Il beato Antonio viveva veramente di fede. La sua preghiera mattutina era, prima di tutto, un atto di ringraziamento a Dio di averlo fatto nascere in una famiglia cristiana praticante, di avergli dato la vocazione a essere tra i figli di san Filippo, di averlo chiamato al sacerdozio per cui poteva stringere tra le mani l’Ostia consacrata. Al momento della elevazione nella s. Messa, la sua professione di fede lo portava a inginocchiarsi in una lunga pausa dopo avere innalzato e mostrato l’Ostia ai fedeli. Adorava, propiziava, implorava, ringraziava, offriva.
La fede lo portava a stimare i predicatori che la propagandavano con le loro prediche, specie nel periodo quaresimale. Quando venivano a Fermo, andava a incontrarli, mettendosi a disposizione per ogni necessità, fino a invitarli nel convento della sua congregazione nel caso cercassero un adeguato alloggio. Per valorizzare la fede faceva fraterne osservazioni per correggere quei predicatori che non presentavano le verità di fede con precisione di parole e con chiarezza di esposizione.
Nelle sue preghiere invocava dal Signore la crescita della fede negli uomini. Era solito ripetere: «Per la tua fede, o Signore, sono pronto a morire». Con san Paolo condivideva il desiderio di essere disciolto dal corpo per essere con Cristo, ma come l’apostolo si sottometteva alla volontà di Dio.

• • •

**Compiti da svolgere**
a – Secondo il testo sul beato Antonio, quale frase era solito ripetere?
b – Scrivi il seguito del testo sul beato Antonio, riprendendo subito dopo la sua ultima frase.

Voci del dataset
• • •

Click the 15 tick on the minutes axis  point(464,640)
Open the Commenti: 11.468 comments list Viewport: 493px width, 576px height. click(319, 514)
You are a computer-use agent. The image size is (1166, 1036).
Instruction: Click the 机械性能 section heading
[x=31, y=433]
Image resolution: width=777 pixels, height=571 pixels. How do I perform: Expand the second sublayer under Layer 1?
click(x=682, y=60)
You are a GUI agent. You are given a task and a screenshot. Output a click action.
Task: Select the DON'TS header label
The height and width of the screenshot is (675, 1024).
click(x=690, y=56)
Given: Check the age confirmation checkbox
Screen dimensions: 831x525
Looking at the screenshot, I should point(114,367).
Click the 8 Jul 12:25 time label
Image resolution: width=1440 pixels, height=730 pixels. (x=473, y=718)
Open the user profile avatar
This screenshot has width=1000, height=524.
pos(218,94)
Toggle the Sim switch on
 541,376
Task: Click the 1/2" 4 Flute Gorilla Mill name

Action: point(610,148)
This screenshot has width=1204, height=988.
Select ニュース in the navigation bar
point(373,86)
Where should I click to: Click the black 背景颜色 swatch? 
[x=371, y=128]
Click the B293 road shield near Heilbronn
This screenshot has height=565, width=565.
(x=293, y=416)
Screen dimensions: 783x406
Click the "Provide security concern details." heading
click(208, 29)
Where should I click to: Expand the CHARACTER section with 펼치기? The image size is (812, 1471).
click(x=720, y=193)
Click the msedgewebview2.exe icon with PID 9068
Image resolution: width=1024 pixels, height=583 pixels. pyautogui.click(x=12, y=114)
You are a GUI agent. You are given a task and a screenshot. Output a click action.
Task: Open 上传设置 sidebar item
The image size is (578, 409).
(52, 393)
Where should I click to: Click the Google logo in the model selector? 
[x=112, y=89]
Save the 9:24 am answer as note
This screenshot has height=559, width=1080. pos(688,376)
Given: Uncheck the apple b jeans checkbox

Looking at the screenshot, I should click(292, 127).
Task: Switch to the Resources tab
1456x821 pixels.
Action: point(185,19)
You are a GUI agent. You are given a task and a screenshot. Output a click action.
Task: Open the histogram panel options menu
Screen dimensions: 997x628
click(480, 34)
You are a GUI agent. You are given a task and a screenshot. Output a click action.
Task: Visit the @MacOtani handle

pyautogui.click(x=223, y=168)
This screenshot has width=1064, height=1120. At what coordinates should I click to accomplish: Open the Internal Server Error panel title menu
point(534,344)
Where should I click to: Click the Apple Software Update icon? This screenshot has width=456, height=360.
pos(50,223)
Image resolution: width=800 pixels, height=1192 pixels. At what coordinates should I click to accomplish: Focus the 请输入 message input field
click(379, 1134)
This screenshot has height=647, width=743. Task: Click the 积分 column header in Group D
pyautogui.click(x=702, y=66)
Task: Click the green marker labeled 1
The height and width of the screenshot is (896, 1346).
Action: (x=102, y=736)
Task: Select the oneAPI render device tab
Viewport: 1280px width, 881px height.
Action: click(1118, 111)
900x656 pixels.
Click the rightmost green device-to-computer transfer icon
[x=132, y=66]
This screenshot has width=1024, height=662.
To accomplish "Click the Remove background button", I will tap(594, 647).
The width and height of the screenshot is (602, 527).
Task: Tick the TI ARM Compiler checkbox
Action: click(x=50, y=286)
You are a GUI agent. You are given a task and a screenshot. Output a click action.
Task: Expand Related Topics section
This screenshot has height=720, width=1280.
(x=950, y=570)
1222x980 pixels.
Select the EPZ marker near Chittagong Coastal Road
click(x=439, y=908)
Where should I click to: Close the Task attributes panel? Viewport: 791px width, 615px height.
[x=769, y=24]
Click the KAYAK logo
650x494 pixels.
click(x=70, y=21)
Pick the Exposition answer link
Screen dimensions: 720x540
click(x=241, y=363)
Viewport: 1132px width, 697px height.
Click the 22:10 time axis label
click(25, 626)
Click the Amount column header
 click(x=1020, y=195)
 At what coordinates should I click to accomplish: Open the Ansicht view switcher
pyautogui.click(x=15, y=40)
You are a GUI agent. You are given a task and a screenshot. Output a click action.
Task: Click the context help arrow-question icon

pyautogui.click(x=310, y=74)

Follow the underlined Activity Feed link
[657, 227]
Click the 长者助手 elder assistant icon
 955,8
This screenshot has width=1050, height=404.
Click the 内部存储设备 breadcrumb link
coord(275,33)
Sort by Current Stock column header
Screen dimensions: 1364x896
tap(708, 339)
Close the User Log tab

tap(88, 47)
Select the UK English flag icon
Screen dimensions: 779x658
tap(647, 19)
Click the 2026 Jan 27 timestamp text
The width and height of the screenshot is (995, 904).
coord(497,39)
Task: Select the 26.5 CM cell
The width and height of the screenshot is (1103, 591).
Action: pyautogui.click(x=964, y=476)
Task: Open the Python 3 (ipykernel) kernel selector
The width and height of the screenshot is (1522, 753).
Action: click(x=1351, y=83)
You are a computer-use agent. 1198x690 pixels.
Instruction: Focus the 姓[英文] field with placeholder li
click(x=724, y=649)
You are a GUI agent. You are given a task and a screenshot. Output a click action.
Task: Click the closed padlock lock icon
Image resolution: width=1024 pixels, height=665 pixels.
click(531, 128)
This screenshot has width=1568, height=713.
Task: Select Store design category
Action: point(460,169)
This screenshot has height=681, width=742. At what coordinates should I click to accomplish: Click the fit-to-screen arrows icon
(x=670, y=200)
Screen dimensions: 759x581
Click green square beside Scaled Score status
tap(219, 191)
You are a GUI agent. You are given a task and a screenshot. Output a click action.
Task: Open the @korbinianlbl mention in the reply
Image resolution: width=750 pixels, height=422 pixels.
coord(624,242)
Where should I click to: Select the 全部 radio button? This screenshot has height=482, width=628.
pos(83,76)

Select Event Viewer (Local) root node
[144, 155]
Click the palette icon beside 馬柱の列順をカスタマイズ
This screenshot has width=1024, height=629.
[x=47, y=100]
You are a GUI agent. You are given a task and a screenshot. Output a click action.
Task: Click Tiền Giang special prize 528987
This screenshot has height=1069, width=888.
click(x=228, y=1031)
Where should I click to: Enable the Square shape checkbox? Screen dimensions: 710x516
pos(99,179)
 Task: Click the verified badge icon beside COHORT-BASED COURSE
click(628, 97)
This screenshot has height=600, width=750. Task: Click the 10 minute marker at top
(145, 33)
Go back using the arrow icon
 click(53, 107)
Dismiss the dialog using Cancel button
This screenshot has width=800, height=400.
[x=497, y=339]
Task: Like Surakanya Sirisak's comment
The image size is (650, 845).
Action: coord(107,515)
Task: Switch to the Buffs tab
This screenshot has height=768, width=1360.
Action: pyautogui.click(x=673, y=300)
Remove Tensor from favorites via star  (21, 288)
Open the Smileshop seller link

• • •

**Risposte attese**
a – «Per la tua fede, o Signore, sono pronto a morire».

b –
La fede regolava tutti i suoi comportamenti. Mirando la fugacità del tempo e delle cose, si rafforzava sempre più nella fede che come lampada illuminava spiritualmente la sua vita. A quelli che gli confidavano di soffrire per le insorgenti tentazioni sulla fede, egli soleva dire: «Ai pensieri contro la fede, rispondete: piuttosto voglio perdere il sangue e la vita, non la fede. Per raggiungere la santità non si devono cercare miracoli, ma la fede che ci arma contro la presunzione… poiché Dio accetta solo il cuore contrito ed umiliato. Con la fede si sopportano con pazienza i dolori… insegnandoci che con le pene patite in grazia di Dio e con pazienza si soddisfa per i peccati e si acquista la gloria».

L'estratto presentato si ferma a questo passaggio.